However, you nailed it with this!
My guess is that open-mindedness must be cultivated from a young age by exposing kids to a wide-variety of cultures/ideas.
I agree. People are much more civil face to face. It also helps in a disagreement to see body language and facial expressions. If I'm trying to argue a point and see someone getting visibly upset then I may change my tact or soften the moment for a bit. This is so much harder to do over the internet.
Our body language reading machinery is weak and ignorable when a person is reduced to a small 2 dimensional image, let alone text. And it's the signals that this machinery produces that trigger empathy. Without it, and especially when talking to strangers, it's easy to slip into a mild kind of psychopathy.
I think this statement is completely untrue. Compare to how people were divided around the world a hundred years ago.
Technology has gathered people together, but it also makes differences clearer to see.
Doesn't the last part of your comment contradict your entire comment? Imagine gathering a hundred people together and making the differences between each person clear. Instead of uniting everyone, what will ensue is hatred. Shouldn't the point be to find a common ground and not focus on our differences?
Standing in long lines at the DMV in Virginia in 2000-something, a man says to me, "See what happens when you let the Democrats run things?"
Watching the dot-com bubble burst in 2000, a woman told me, "My grandmother said this would happen. She said the economy always collapses under Republicans."
Working IT at the Coast Guard for ten years, people talked politics all the time. All of that talk about as informed as the quotes above, but I try not to think less of people who are misinformed. Politics is hard. It's complicated, but we are all expected to participate in it and try to stay informed while most of us are unaware of how much or cognitive biases cause us to misunderstand and misremember the things we learn about the whole complex morass that is almost entirely run by lawyers.
For me, this election is now an exercise in compassion. I overheard two coworkers talking yesterday about how they both voted for Trump because they hated Clinton so much. What surprised me was the tone of fear and uncertainty in their voices at having won. They want what's best for America, just like their political opponents do, and they honestly thought their candidate was the better choice--with strong reservations. My life is great at the moment, so I sincerely hope their candidate delivers what they feel is missing in their own lives.
I'm not saying any of this to detract from this tool or any of the other interesting tools linked here, I think its great to try to find as many solutions as possible but its just been my observation recently that humans interact best face to face, hopefully we can find a more scalable solution though.

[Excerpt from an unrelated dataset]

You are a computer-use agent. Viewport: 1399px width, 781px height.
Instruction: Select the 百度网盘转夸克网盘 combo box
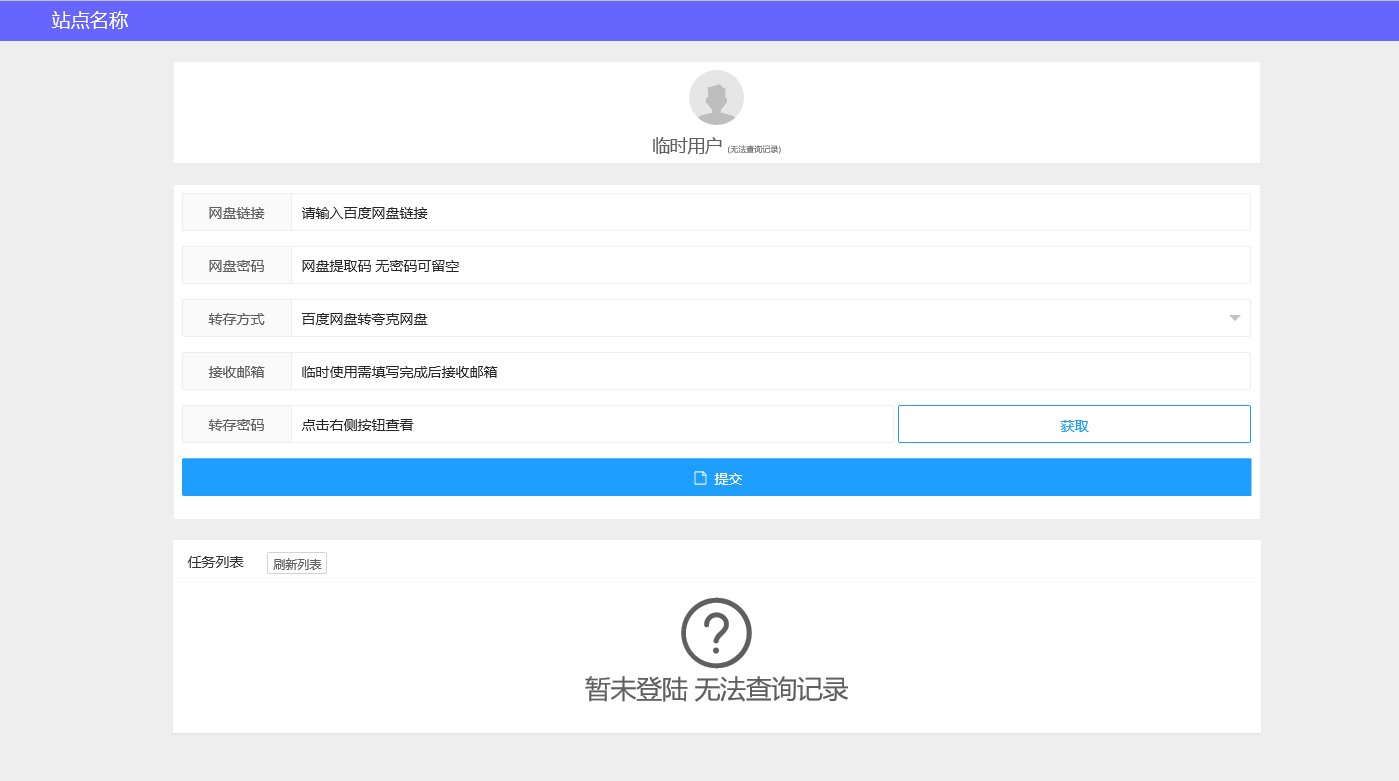click(770, 318)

Recently, given the results of the election and the divisiveness that's been revealed because of it, it seems like the country isn't talking to one another anymore. We're afraid of one another and the polices the other political party will put in place. A lot of this, I think, has to deal with the lack of communication between actual human beings that lie on both sides of the isle. I made this app, Mest, to try and get people who hold different opinions talking to one another. We just have to start doing something to deal with the ever increasing division in the U.S.
It's mainly geared toward single-issue consultations and discussions, but definitely worth understanding.
I know some folks who facilitate municipal consultations in one of the largest Canadian cities, a job for which helping often divided participants to arrive at meaningful consensus is high-priority. Their comment after the demo was "My mind is honestly reeling right now. Never in my life did I think any part of my job could be automated and democratized, because what I do is synthesize fuzzy participant feelings in a very unscalable way. But this tool just might automate away some of what we do."
If you want more than 2 polarizing parties to emerge, you have to use an alternative voting system which allows ranking, such as IRV, and thus encourages third parties instead of disincentivizing them (due to spoiler effect).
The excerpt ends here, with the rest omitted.